### [SOURCE MATERIAL]
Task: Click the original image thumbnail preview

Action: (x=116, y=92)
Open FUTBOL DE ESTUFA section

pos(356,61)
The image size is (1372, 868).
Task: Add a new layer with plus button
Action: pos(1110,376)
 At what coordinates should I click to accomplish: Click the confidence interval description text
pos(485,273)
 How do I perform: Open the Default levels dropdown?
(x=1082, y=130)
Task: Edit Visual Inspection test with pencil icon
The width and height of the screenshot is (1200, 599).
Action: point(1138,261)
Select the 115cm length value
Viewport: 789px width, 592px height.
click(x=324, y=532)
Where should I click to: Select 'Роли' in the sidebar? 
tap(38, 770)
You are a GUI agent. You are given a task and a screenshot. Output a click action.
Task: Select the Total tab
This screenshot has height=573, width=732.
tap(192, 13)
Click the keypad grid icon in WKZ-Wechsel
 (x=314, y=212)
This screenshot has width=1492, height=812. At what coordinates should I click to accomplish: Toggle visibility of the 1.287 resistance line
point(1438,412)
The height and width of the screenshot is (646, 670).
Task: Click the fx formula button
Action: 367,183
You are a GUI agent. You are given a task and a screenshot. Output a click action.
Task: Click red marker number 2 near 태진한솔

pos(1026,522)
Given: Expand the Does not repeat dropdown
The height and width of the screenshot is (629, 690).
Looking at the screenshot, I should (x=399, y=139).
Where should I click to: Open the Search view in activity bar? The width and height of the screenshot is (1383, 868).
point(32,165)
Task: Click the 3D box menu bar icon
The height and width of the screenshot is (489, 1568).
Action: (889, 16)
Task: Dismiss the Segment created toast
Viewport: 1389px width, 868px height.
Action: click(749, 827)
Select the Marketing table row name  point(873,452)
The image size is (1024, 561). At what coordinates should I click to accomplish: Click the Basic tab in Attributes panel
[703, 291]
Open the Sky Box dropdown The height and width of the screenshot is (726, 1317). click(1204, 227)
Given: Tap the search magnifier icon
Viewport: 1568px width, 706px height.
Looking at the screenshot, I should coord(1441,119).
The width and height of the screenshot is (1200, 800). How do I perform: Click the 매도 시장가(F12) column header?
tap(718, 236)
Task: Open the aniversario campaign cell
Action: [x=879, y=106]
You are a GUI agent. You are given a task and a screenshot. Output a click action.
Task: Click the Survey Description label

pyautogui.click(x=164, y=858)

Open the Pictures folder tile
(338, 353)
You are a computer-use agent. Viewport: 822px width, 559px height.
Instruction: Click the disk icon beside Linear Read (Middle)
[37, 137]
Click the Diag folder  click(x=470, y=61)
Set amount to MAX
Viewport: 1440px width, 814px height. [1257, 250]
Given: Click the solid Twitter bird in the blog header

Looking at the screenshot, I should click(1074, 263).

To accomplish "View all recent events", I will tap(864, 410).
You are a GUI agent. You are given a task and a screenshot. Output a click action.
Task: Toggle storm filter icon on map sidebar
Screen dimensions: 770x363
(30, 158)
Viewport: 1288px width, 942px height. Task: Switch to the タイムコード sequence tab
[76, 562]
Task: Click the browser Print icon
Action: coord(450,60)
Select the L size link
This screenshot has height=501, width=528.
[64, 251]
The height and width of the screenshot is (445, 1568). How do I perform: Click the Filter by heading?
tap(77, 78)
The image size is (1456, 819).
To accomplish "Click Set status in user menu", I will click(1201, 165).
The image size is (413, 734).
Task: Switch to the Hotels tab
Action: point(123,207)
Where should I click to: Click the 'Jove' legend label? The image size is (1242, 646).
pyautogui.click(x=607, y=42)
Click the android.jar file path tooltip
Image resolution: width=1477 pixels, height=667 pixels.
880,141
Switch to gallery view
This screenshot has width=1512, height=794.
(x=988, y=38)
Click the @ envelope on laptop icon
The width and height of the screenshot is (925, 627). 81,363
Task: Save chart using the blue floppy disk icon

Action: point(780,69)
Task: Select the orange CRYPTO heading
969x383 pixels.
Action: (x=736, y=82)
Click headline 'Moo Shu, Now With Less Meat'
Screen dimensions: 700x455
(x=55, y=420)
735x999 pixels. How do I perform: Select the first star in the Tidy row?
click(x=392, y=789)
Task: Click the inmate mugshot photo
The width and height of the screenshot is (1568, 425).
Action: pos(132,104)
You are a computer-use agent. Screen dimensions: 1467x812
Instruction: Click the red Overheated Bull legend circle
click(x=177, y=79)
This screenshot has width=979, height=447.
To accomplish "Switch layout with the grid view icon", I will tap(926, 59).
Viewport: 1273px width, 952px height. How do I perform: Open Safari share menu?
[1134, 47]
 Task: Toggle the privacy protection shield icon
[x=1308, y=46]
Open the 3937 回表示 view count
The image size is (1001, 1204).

### [AIM OF THE TASK]
Copy out all of the data above, swapping "GUI agent" for "screen assistant" wherever it occurs, and leave everything else unchanged.

### [PROBLEM SOLUTION]
Task: Click the original image thumbnail preview

Action: (x=116, y=92)
Open FUTBOL DE ESTUFA section

pos(356,61)
The image size is (1372, 868).
Task: Add a new layer with plus button
Action: pos(1110,376)
 At what coordinates should I click to accomplish: Click the confidence interval description text
pos(485,273)
 How do I perform: Open the Default levels dropdown?
(x=1082, y=130)
Task: Edit Visual Inspection test with pencil icon
The width and height of the screenshot is (1200, 599).
Action: point(1138,261)
Select the 115cm length value
Viewport: 789px width, 592px height.
click(x=324, y=532)
Where should I click to: Select 'Роли' in the sidebar? 
tap(38, 770)
You are a screen assistant. You are given a task and a screenshot. Output a click action.
Task: Select the Total tab
This screenshot has height=573, width=732.
tap(192, 13)
Click the keypad grid icon in WKZ-Wechsel
 (x=314, y=212)
This screenshot has width=1492, height=812. At what coordinates should I click to accomplish: Toggle visibility of the 1.287 resistance line
point(1438,412)
The height and width of the screenshot is (646, 670).
Task: Click the fx formula button
Action: 367,183
You are a screen assistant. You are given a task and a screenshot. Output a click action.
Task: Click red marker number 2 near 태진한솔

pos(1026,522)
Given: Expand the Does not repeat dropdown
The height and width of the screenshot is (629, 690).
Looking at the screenshot, I should (x=399, y=139).
Where should I click to: Open the Search view in activity bar? The width and height of the screenshot is (1383, 868).
point(32,165)
Task: Click the 3D box menu bar icon
The height and width of the screenshot is (489, 1568).
Action: (889, 16)
Task: Dismiss the Segment created toast
Viewport: 1389px width, 868px height.
Action: click(749, 827)
Select the Marketing table row name  point(873,452)
The image size is (1024, 561). At what coordinates should I click to accomplish: Click the Basic tab in Attributes panel
[703, 291]
Open the Sky Box dropdown The height and width of the screenshot is (726, 1317). click(1204, 227)
Given: Tap the search magnifier icon
Viewport: 1568px width, 706px height.
Looking at the screenshot, I should coord(1441,119).
The width and height of the screenshot is (1200, 800). How do I perform: Click the 매도 시장가(F12) column header?
tap(718, 236)
Task: Open the aniversario campaign cell
Action: [x=879, y=106]
You are a screen assistant. You are given a task and a screenshot. Output a click action.
Task: Click the Survey Description label

pyautogui.click(x=164, y=858)

Open the Pictures folder tile
(338, 353)
You are a computer-use agent. Viewport: 822px width, 559px height.
Instruction: Click the disk icon beside Linear Read (Middle)
[37, 137]
Click the Diag folder  click(x=470, y=61)
Set amount to MAX
Viewport: 1440px width, 814px height. [1257, 250]
Given: Click the solid Twitter bird in the blog header

Looking at the screenshot, I should click(1074, 263).

To accomplish "View all recent events", I will tap(864, 410).
You are a screen assistant. You are given a task and a screenshot. Output a click action.
Task: Toggle storm filter icon on map sidebar
Screen dimensions: 770x363
(30, 158)
Viewport: 1288px width, 942px height. Task: Switch to the タイムコード sequence tab
[76, 562]
Task: Click the browser Print icon
Action: coord(450,60)
Select the L size link
This screenshot has height=501, width=528.
[64, 251]
The height and width of the screenshot is (445, 1568). How do I perform: Click the Filter by heading?
tap(77, 78)
The image size is (1456, 819).
To accomplish "Click Set status in user menu", I will click(1201, 165).
The image size is (413, 734).
Task: Switch to the Hotels tab
Action: point(123,207)
Where should I click to: Click the 'Jove' legend label? The image size is (1242, 646).
pyautogui.click(x=607, y=42)
Click the android.jar file path tooltip
Image resolution: width=1477 pixels, height=667 pixels.
880,141
Switch to gallery view
This screenshot has width=1512, height=794.
(x=988, y=38)
Click the @ envelope on laptop icon
The width and height of the screenshot is (925, 627). 81,363
Task: Save chart using the blue floppy disk icon

Action: point(780,69)
Task: Select the orange CRYPTO heading
969x383 pixels.
Action: (x=736, y=82)
Click headline 'Moo Shu, Now With Less Meat'
Screen dimensions: 700x455
(x=55, y=420)
735x999 pixels. How do I perform: Select the first star in the Tidy row?
click(x=392, y=789)
Task: Click the inmate mugshot photo
The width and height of the screenshot is (1568, 425).
Action: pos(132,104)
You are a computer-use agent. Screen dimensions: 1467x812
Instruction: Click the red Overheated Bull legend circle
click(x=177, y=79)
This screenshot has width=979, height=447.
To accomplish "Switch layout with the grid view icon", I will tap(926, 59).
Viewport: 1273px width, 952px height. How do I perform: Open Safari share menu?
[1134, 47]
 Task: Toggle the privacy protection shield icon
[x=1308, y=46]
Open the 3937 回表示 view count
The image size is (1001, 1204).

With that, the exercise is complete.